### Exercise directions:
Answer these questions from the report about the radioactive cylinder in Thailand.
(a) Which radioactive element did the missing steel pipe contain?
(b) Which production method does Chow Steel Industries say it uses at its mill?
(c) In which province is Chow Steel Industries' smelting factory?

### Reading text:

=== Section Start ===

Update: Radioactive cylinder may have been melted in Thailand

New reports say a steel tube with radioactive material inside was melted in a steelmaking furnace in Thailand.

A crew with radiation detection equipment had searched for a cylinder containing cesium-137 before it could be melted in a nearby furnace.
A crew with radiation detection equipment had searched for a cylinder containing cesium-137 before it could be melted in a nearby furnace.
Photo courtesy of Khaosod English

A search in Thailand for a missing power plant steel pipe that contained the radioactive element cesium-137 within it initially was reported as having ended with the pipe’s intact discovery at a scrap yard. Two days later, new reports say the steel tube was melted in a furnace adjacent to that scrap yard.

Wednesday, March 22, Thailand-based website TheThaiger.com, citing the governor of a Thai province, writes that the radioactive cylinder “was smelted in a furnace at Chow Steel Industries Public Co. Ltd.’s smelting factory in Prachin Buri province.”

On its website, Chow Steel Industries describes itself as a producer of steel billet “using scrap as [a] major raw material.” The company says it employs the electric arc furnace (EAF) production method at its mill “in Kabin Buri Industrial Estate, Prachin Buri Province.”

=== Section End ===

### Supplied information:

=== Section Start ===

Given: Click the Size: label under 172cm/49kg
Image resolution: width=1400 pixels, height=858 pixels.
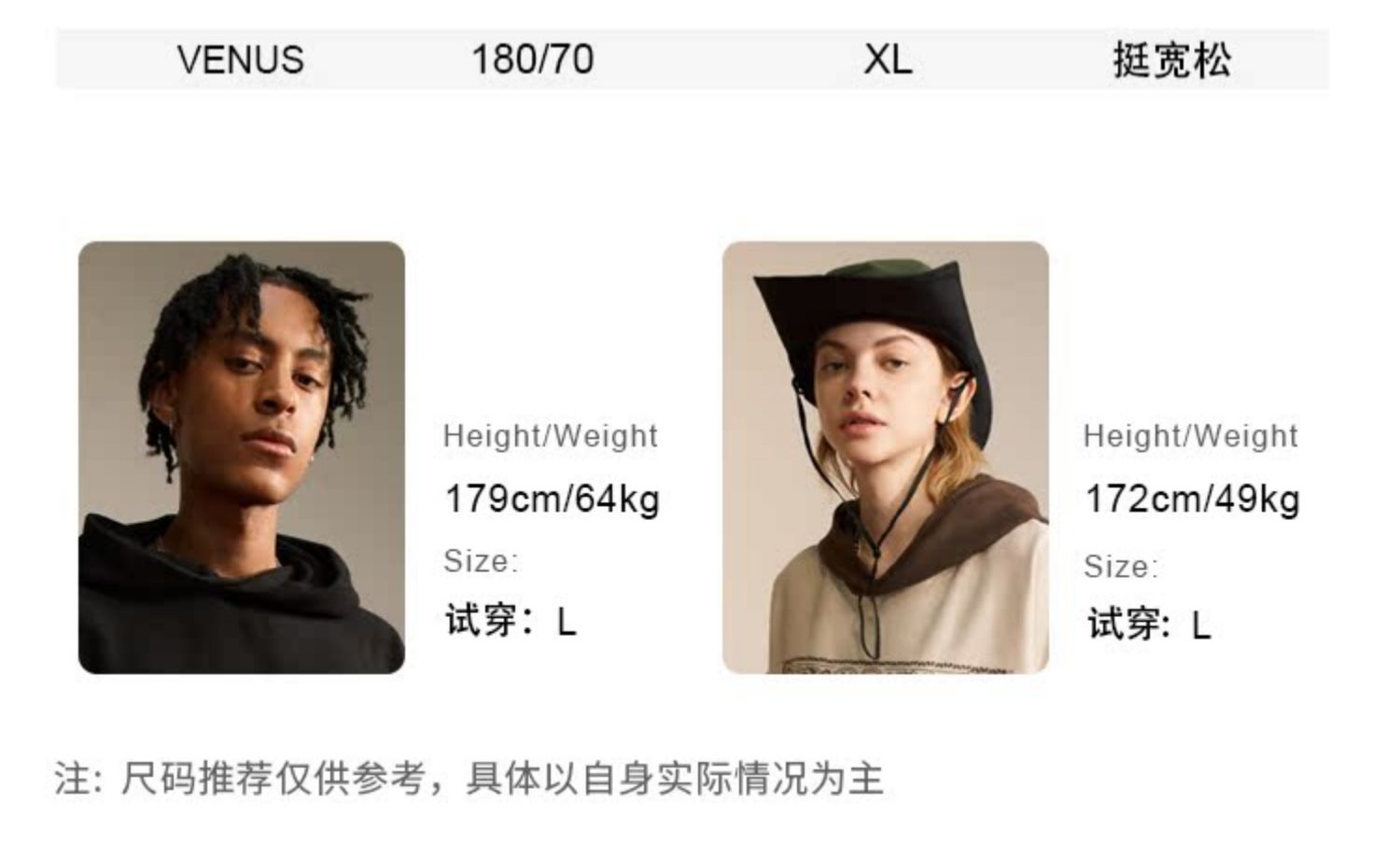Looking at the screenshot, I should 1121,567.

=== Section End ===

### Output for this exercise:
(a) Cesium-137
(b) The electric arc furnace (EAF) method
(c) Prachin Buri province